Salte hacia delante otra vez esquivando el morro del huargo hacia la derecha lanzando mi golpe a su costado con la suerte de impactar en la piera del caballero penetrando su armadura. Girando con agilidad dejo algo de distancia entre nosotros.El enemigo se resiente de la herida, maldiciendome en siliencio. Aprovecho mi movimiento para saltar del huargo y volteando su arma atacarme por el flanco derecho. Su mandoble hace un corte que paso cerca.
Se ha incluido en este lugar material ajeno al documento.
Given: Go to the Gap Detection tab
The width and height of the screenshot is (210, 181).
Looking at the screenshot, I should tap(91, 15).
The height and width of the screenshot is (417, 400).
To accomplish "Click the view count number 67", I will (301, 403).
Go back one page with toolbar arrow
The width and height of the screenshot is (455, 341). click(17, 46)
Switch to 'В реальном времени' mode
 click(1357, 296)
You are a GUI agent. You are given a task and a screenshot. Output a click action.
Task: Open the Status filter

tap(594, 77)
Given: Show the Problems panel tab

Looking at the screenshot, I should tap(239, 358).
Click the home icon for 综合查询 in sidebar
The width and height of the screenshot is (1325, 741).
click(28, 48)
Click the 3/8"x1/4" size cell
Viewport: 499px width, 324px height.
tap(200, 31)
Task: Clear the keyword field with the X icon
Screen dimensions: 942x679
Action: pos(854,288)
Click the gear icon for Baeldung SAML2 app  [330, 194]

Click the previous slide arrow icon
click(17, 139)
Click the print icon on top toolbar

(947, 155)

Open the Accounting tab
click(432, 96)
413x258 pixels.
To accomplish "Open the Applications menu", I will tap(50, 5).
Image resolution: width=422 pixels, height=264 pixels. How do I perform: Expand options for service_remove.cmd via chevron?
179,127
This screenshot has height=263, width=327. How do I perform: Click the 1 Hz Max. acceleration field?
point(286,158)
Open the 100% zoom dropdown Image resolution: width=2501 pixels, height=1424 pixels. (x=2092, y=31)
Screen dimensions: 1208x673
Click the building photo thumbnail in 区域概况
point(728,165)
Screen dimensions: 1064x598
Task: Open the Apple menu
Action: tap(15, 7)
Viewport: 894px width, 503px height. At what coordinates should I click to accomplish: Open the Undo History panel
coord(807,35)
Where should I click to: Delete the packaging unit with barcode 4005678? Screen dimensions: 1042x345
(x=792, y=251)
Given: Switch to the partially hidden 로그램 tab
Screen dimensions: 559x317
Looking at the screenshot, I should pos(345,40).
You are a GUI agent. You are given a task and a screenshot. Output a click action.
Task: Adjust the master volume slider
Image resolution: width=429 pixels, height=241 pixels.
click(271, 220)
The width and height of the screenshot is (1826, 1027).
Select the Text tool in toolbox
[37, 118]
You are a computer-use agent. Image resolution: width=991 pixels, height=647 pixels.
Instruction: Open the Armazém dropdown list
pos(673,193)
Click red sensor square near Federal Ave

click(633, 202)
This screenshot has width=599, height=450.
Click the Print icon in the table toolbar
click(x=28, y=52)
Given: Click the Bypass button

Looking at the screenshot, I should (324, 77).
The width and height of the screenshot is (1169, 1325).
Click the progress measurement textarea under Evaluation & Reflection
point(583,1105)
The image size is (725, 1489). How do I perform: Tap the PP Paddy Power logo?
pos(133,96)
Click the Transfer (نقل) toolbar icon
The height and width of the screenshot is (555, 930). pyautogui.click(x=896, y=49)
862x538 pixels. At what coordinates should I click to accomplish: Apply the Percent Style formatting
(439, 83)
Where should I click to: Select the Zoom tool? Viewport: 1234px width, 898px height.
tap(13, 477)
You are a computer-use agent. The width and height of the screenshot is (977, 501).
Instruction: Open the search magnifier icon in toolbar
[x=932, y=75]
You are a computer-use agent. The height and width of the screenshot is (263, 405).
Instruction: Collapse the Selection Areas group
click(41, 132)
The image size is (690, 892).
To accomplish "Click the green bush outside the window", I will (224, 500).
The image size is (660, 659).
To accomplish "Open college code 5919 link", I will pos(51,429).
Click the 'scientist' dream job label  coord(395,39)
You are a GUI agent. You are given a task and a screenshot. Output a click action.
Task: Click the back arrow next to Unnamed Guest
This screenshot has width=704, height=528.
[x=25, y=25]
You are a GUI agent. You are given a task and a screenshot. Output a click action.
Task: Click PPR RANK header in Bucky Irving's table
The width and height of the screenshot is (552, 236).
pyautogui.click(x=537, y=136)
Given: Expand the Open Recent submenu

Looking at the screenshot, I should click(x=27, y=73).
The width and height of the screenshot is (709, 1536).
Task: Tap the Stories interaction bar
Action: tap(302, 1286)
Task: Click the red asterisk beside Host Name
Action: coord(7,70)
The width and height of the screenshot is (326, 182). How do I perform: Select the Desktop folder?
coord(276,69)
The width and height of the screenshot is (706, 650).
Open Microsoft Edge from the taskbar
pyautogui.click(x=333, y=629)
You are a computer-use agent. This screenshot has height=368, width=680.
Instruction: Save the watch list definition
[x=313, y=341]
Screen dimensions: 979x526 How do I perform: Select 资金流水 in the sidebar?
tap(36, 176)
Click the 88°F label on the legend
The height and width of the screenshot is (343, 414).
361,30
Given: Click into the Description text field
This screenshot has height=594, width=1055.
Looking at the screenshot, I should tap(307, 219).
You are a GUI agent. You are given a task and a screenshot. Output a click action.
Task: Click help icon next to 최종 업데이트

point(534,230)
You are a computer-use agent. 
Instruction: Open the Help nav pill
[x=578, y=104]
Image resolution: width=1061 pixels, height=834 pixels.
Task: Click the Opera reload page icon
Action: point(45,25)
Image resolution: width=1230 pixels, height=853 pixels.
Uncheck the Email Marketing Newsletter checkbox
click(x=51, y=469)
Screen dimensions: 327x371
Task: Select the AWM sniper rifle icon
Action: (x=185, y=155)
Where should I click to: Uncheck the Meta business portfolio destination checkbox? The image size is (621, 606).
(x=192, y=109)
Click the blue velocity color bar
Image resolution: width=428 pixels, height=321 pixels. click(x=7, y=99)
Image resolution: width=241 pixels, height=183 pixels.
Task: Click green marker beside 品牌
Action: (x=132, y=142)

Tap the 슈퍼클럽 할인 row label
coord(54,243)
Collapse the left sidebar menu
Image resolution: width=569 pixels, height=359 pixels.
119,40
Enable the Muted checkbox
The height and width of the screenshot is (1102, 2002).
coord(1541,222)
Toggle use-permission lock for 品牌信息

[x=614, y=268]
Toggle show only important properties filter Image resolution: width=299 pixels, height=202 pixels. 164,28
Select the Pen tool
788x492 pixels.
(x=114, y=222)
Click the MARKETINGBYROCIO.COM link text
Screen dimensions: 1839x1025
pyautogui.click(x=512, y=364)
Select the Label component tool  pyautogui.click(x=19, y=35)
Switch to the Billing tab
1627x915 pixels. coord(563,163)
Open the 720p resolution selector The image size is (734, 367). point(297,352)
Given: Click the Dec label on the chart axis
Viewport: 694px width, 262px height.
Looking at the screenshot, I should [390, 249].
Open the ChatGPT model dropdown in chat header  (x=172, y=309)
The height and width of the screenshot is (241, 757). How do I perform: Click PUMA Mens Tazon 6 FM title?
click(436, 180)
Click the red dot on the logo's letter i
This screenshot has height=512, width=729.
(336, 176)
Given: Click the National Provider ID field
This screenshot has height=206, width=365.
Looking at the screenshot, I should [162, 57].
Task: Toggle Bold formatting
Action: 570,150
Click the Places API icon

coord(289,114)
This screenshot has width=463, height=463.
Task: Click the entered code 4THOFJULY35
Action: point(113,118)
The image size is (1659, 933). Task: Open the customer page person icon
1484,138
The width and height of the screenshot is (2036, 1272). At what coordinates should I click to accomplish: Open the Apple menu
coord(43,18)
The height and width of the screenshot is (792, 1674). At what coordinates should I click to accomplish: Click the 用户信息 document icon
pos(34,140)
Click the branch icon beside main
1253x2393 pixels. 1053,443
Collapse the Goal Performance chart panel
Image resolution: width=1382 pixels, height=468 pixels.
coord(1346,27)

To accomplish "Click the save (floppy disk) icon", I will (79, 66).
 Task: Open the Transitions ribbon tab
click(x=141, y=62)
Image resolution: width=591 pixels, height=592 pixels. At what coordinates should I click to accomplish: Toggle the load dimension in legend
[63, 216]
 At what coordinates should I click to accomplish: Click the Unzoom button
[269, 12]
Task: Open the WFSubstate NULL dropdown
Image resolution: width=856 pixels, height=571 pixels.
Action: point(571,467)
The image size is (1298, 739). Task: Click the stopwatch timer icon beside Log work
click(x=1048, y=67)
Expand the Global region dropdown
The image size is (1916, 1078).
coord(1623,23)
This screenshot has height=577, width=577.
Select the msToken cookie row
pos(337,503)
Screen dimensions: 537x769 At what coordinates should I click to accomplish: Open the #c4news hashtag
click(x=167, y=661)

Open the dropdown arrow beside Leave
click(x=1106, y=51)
Mientras tanto el huargo nos miraba, como intentando meterse. Y realmente me daba mas miedo el bicho ese que el caballero. Es mas cada movimiento veia como pu pierna se iba durmiendo poco a poco. Sin embargo si se metia el huargo estaria completamente perdido, tenia que orevenirme contra el. Recorde los proyectiles de pimienta que llevaba en el zurron. Y aprovechando una esquiva le arroje la bola con fuerza a la cara del huargo, que empezo a revolcarse por el suelo como un loco. Sin embargo mi movimiento dejo una abertura en mi flanco que aprovecho el guerrer para golpear. Su espadon me partio la clavicula y entro en el pecho. La sangre salio a borbotones. Lanzo un grito de dolos al viento.Iba a morir, lo sabia. Recorde el amuleto de Pua de Cristal, no sirvio para nada. Una lagrima resvalo por mis ojos, diciendo adios al mundo. El mandoble habia dejado la herida. Mi vista se tornaba borrosa por el dolor. Esperaba que mi cabeza rodase por el suelo en breves instantes. De mis labios cayo un gemido de despedida:
-P...i..l..u...
Ya veia la negra sombra de la muerte cuando esuche:
-DRUIDA, MARCHATE ANTES DE QUE TE MATE.- Su voz resono desde el oscuro casco. Una descarga electrica azoto mi corazon, devolviendome la vida. Abri los ojos. El caballero estaba mimando a su montura.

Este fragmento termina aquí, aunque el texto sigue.